→ **Work instructions**
Below is a listing. Set down exactly the lines from the one containing "The width and" through the one containing "Click the britneyspears", both ends included, and leave out the rest.

→ **Material to process**
══════════════════════════════
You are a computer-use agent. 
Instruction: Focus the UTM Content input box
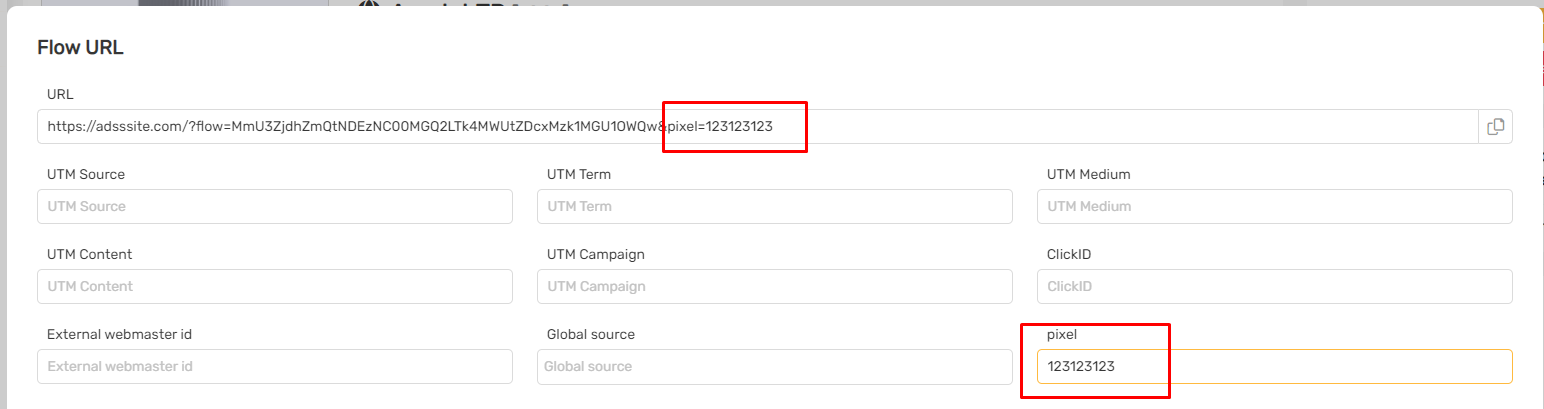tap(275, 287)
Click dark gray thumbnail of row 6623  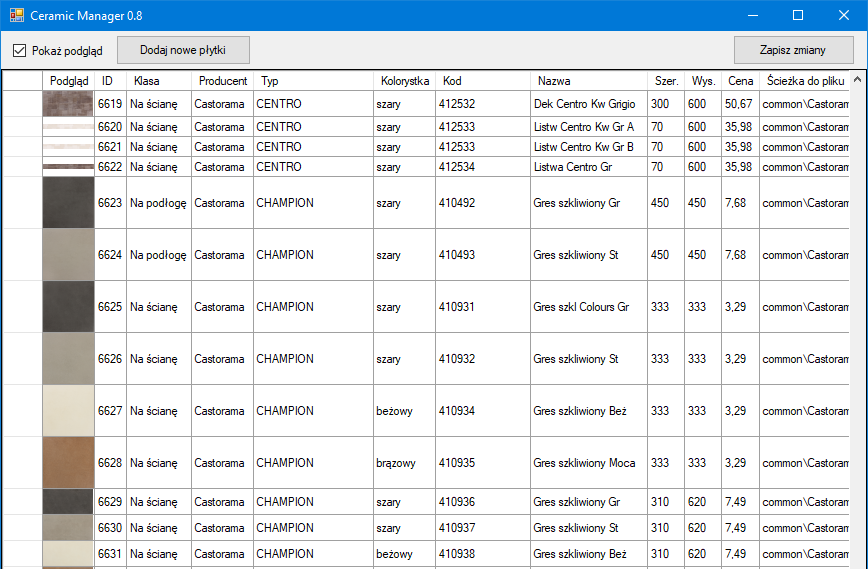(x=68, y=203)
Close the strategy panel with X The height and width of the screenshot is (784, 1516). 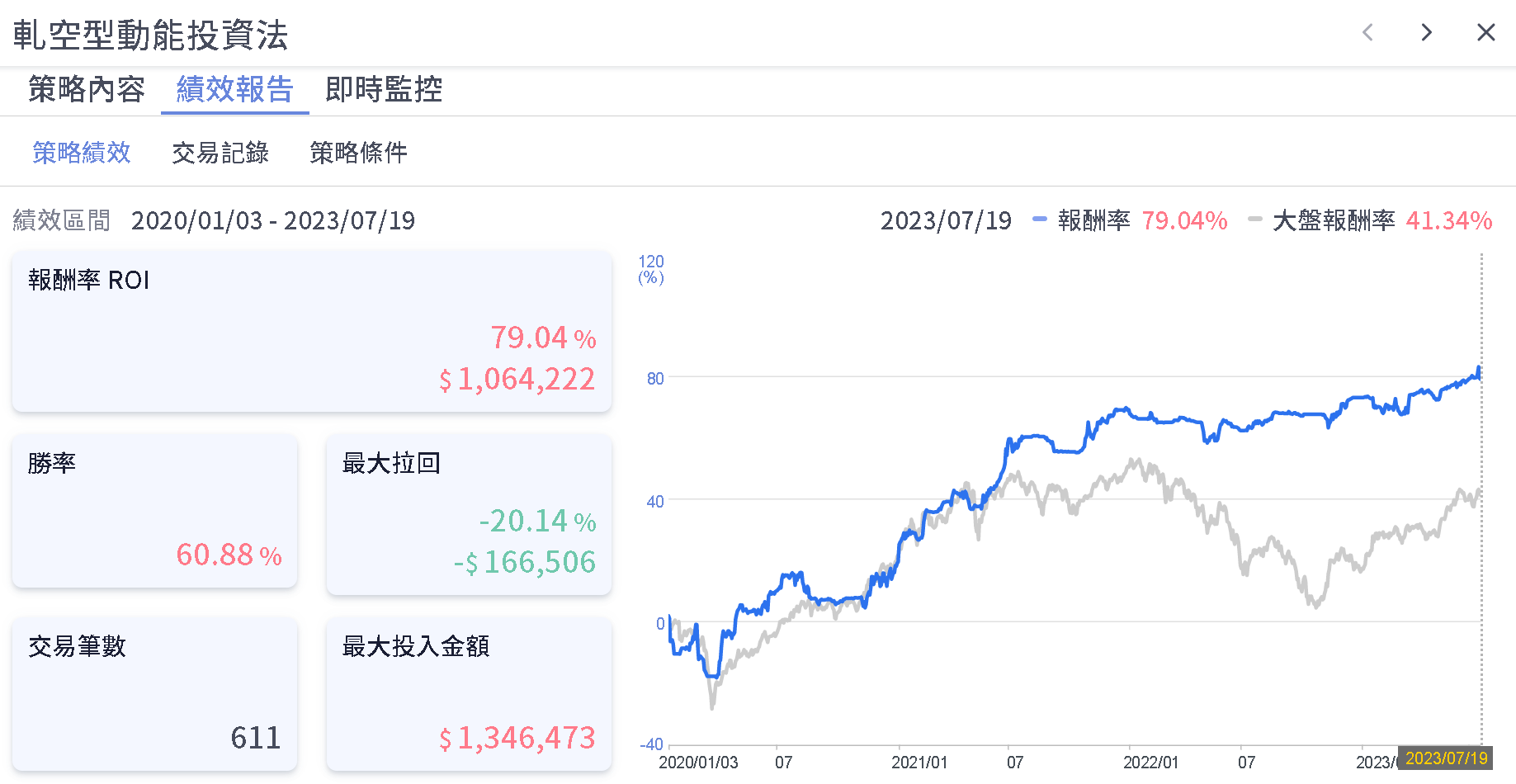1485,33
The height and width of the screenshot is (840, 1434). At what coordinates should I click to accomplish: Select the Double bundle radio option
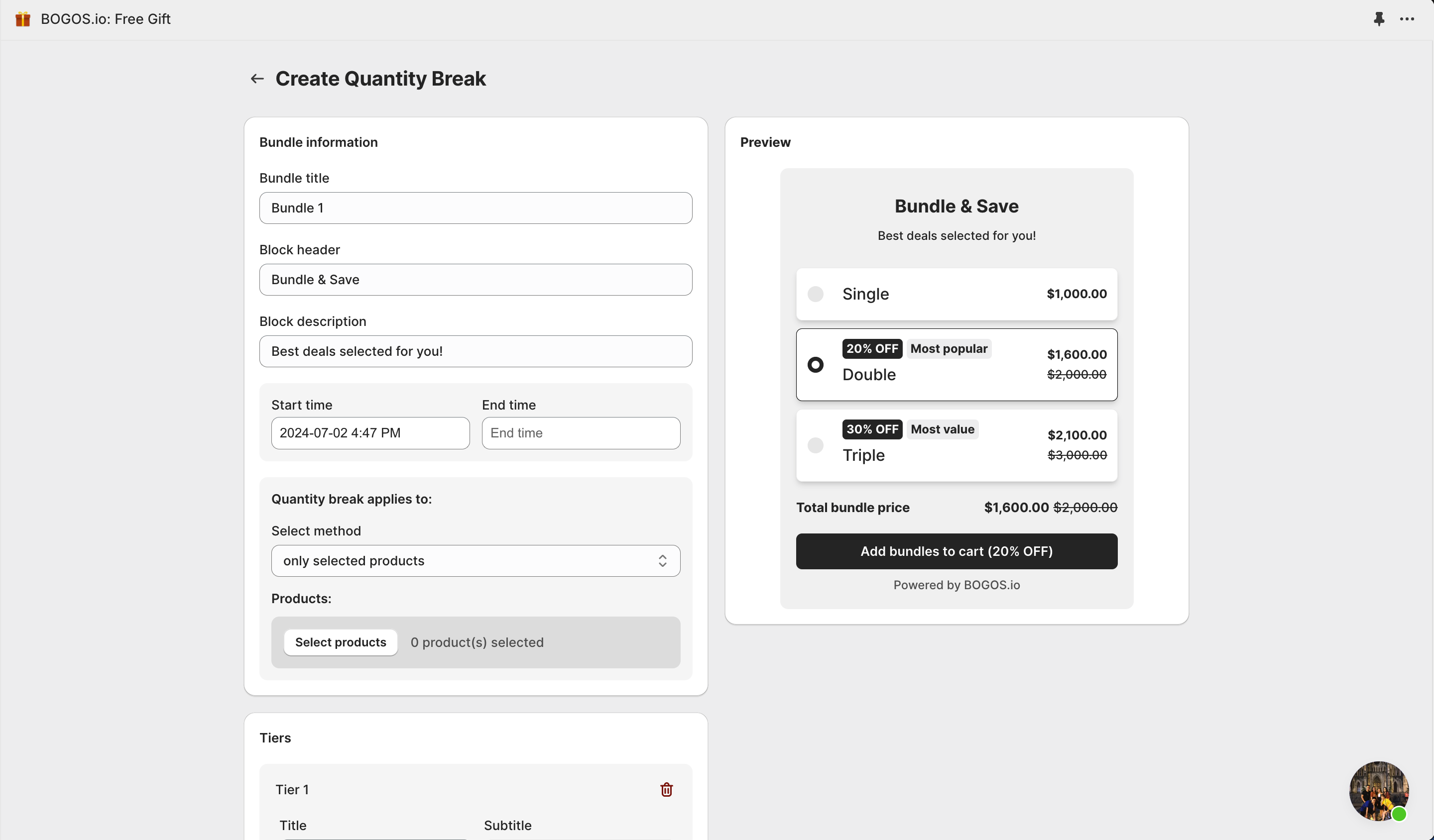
══════════════════════════════
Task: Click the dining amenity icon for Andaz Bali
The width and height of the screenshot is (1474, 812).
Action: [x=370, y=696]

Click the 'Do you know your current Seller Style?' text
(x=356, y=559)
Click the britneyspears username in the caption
══════════════════════════════
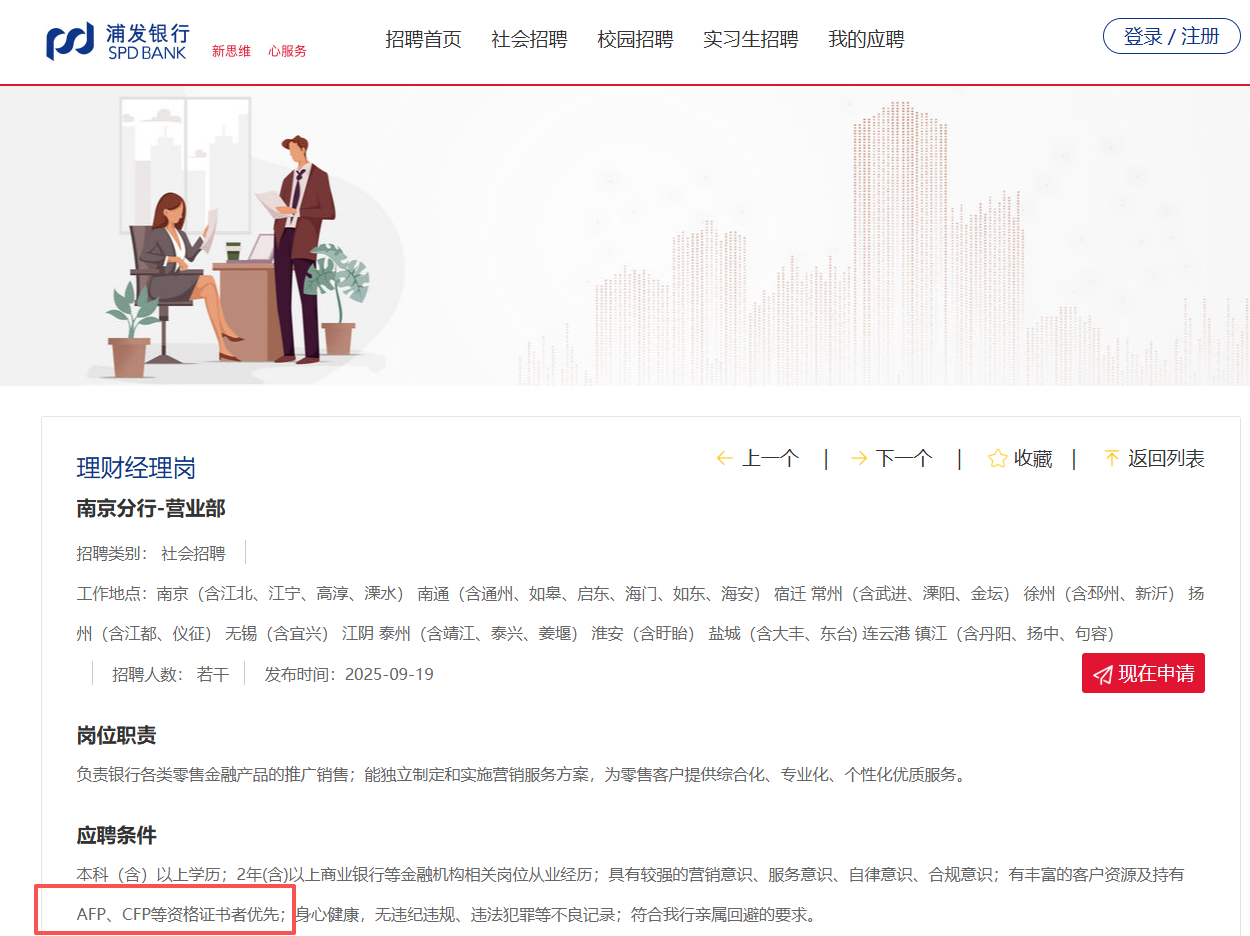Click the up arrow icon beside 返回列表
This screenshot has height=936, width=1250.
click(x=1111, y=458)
══════════════════════════════
→ **Answer space**
The width and height of the screenshot is (1474, 812).
Action: [x=370, y=696]

Click the 'Do you know your current Seller Style?' text
(x=356, y=559)
Click the britneyspears username in the caption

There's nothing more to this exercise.